- Directions for this task:
Gather each line in the entries that includes the string "blue".

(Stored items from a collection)
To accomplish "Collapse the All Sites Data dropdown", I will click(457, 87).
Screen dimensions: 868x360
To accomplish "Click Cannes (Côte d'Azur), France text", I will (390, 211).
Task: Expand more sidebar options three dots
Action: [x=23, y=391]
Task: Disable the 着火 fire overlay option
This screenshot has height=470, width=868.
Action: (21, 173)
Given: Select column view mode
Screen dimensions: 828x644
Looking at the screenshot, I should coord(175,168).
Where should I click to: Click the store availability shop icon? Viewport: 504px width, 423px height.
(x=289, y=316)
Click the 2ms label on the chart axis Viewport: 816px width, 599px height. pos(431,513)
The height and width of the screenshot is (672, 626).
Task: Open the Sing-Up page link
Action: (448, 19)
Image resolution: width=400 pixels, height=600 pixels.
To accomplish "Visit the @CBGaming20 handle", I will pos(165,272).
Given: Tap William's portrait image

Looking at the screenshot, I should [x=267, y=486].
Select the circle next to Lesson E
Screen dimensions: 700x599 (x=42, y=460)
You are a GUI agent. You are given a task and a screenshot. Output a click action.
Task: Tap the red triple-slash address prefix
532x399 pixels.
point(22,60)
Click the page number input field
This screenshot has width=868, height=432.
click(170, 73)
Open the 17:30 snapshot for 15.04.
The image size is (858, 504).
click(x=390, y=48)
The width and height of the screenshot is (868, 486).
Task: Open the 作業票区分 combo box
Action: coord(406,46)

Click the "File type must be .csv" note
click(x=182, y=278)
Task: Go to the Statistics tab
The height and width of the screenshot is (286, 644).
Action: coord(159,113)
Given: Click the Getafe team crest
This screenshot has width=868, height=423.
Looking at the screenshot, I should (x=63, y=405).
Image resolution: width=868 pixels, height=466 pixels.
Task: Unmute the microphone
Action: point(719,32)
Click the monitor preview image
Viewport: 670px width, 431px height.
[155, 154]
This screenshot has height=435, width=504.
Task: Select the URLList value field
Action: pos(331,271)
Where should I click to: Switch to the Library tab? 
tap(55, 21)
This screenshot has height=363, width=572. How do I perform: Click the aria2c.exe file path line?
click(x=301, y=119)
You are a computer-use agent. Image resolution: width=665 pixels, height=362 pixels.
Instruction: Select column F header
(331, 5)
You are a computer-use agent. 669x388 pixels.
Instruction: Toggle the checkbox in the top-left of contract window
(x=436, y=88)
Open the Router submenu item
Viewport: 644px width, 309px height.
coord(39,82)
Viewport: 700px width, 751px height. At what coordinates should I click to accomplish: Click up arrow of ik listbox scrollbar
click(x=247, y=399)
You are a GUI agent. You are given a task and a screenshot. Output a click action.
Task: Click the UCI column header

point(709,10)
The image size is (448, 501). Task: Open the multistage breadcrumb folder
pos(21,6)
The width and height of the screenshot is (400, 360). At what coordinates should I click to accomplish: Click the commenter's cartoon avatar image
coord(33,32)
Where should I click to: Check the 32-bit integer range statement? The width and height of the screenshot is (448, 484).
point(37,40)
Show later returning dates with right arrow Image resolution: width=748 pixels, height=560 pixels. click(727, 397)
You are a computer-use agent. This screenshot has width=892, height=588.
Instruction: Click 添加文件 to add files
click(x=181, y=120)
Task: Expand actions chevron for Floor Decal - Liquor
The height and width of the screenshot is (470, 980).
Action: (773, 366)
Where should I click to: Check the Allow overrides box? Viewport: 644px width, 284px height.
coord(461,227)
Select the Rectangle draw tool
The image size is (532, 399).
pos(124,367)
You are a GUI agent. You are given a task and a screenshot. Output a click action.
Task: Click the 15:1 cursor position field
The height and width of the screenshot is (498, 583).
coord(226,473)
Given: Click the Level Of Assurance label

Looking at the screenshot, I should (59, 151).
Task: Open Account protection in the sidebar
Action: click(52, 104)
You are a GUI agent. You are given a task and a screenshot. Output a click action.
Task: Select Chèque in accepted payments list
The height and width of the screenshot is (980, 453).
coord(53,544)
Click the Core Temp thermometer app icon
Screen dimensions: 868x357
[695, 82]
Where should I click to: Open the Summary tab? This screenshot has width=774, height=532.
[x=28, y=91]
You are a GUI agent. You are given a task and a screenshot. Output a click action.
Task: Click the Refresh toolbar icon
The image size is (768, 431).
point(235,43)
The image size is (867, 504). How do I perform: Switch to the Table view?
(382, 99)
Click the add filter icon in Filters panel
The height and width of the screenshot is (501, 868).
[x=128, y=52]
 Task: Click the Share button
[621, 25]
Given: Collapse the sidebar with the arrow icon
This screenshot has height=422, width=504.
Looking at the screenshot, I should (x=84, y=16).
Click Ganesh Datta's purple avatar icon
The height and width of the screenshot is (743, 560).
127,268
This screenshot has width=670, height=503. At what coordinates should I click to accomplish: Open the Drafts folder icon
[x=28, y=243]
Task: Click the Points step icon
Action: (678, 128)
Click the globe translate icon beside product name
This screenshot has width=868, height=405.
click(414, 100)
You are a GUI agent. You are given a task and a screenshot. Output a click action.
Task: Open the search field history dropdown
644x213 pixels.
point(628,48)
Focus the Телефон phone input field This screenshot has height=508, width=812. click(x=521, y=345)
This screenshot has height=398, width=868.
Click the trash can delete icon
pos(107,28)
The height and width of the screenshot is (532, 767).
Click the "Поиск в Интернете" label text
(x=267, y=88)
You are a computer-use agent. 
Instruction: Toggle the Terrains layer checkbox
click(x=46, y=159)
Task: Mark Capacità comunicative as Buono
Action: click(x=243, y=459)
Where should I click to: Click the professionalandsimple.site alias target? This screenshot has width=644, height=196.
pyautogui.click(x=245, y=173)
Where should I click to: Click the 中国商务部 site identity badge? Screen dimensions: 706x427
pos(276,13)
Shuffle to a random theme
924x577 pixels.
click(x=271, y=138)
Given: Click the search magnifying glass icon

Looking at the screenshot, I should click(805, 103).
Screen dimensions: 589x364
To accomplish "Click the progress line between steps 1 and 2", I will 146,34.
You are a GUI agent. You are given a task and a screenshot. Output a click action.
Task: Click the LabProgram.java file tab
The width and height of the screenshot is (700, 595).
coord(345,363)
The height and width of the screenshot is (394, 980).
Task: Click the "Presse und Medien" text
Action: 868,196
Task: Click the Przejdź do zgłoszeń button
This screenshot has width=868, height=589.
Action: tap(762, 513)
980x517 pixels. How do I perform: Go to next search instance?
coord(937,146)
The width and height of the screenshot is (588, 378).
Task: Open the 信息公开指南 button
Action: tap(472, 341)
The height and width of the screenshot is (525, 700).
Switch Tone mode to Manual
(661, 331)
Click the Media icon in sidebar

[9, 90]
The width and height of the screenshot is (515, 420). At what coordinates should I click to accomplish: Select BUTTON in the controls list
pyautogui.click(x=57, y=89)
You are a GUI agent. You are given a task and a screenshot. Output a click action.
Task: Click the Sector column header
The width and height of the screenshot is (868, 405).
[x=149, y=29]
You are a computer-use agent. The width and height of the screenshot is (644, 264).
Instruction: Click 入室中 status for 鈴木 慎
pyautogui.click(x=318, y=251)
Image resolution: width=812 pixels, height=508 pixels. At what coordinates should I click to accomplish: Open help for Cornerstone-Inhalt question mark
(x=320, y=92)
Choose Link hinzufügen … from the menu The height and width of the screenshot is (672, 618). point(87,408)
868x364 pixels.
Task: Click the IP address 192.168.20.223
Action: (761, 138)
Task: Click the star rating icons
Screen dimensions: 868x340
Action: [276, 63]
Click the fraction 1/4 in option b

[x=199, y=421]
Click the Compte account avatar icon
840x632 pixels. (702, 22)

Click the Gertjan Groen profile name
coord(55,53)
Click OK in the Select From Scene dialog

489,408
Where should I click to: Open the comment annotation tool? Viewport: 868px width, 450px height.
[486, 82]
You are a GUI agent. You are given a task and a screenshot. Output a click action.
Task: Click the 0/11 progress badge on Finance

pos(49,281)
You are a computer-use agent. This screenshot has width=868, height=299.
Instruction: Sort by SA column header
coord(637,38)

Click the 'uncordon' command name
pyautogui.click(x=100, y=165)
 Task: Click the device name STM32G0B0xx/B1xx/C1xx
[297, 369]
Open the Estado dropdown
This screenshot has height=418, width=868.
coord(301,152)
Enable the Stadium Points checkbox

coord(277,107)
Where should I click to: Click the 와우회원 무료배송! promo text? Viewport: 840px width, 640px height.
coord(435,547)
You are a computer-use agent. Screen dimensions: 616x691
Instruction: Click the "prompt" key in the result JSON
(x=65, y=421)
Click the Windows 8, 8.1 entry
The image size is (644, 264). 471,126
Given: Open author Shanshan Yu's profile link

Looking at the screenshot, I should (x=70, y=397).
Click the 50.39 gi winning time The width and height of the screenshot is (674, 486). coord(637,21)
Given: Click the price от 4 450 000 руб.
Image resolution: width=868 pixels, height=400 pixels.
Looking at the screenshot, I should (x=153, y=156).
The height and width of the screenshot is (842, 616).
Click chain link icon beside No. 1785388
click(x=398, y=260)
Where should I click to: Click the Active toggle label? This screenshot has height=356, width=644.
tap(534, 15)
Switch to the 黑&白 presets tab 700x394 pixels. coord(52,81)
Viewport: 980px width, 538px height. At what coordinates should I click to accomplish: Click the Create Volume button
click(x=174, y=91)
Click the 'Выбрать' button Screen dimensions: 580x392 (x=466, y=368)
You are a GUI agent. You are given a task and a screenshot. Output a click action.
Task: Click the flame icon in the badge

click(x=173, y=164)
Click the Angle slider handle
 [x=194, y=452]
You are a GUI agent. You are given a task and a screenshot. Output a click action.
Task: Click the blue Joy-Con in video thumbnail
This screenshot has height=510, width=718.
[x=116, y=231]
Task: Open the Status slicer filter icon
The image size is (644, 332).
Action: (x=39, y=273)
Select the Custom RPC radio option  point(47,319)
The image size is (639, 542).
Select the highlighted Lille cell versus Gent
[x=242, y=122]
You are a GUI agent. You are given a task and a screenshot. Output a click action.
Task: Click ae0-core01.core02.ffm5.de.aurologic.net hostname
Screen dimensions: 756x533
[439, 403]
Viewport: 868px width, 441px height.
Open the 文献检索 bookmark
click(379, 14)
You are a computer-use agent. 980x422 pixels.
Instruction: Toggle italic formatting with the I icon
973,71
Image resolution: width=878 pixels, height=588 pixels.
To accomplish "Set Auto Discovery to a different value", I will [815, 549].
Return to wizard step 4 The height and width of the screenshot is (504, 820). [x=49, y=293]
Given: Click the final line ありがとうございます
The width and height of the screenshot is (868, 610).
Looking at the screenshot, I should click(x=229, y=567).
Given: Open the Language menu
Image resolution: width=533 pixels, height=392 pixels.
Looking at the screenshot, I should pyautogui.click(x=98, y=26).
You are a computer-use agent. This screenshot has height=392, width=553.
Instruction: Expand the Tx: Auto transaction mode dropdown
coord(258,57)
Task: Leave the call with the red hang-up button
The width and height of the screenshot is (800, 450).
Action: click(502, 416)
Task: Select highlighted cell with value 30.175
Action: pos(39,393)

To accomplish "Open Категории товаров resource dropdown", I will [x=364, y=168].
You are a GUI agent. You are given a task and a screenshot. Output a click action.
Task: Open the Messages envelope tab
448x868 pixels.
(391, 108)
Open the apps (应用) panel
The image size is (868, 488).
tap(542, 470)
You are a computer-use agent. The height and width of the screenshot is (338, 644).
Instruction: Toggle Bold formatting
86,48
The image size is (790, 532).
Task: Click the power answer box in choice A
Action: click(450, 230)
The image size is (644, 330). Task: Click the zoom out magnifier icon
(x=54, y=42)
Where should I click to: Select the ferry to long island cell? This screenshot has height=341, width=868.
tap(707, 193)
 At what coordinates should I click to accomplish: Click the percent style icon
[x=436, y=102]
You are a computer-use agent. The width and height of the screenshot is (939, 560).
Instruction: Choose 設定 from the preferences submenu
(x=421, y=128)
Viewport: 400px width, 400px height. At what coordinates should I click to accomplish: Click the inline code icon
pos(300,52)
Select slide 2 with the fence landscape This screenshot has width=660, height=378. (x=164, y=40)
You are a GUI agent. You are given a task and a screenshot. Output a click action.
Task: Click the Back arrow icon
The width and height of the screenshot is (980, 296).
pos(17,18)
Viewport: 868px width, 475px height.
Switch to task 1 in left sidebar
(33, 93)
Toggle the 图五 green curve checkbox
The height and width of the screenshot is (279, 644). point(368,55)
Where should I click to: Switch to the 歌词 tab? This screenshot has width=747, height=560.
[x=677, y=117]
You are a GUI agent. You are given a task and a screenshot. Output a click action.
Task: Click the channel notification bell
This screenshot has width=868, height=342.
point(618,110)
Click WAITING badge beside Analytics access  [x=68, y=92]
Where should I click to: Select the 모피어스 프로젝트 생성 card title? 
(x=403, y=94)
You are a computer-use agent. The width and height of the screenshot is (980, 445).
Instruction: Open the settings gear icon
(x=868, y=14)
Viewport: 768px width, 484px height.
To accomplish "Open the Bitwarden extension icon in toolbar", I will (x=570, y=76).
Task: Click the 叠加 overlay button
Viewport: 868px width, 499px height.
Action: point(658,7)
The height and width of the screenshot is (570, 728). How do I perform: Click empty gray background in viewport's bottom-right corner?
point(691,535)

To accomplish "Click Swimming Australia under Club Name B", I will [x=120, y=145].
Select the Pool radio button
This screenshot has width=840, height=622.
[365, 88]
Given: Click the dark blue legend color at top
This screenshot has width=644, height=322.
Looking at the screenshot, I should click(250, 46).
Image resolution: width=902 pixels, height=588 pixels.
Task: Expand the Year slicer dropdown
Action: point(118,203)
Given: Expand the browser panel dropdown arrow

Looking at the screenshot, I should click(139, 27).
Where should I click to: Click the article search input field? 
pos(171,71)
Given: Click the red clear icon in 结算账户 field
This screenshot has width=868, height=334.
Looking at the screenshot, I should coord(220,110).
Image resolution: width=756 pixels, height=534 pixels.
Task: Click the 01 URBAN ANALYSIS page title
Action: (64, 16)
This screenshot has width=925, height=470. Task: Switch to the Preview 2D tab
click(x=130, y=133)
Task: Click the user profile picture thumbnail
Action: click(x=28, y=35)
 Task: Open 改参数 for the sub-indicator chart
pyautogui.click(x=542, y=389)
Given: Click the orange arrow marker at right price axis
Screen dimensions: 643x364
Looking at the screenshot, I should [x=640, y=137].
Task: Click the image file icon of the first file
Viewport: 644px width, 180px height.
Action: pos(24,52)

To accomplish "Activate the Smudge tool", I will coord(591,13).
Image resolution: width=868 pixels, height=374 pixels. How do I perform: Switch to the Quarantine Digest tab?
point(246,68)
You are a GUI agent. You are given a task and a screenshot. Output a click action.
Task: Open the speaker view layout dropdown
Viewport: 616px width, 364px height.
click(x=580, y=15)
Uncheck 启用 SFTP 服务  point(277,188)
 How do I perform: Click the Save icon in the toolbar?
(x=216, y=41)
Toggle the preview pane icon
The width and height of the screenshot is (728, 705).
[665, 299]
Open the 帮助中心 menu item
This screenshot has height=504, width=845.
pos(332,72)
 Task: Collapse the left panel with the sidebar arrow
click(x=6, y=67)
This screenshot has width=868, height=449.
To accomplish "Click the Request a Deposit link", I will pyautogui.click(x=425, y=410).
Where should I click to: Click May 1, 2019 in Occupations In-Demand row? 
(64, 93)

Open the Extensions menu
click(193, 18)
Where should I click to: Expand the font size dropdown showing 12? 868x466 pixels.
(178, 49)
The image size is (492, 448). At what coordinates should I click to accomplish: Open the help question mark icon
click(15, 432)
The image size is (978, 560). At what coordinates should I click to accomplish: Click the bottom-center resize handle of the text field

- Output for this exercise:
Task: Click the blue Joy-Con in video thumbnail
Given: Click the dark blue legend color at top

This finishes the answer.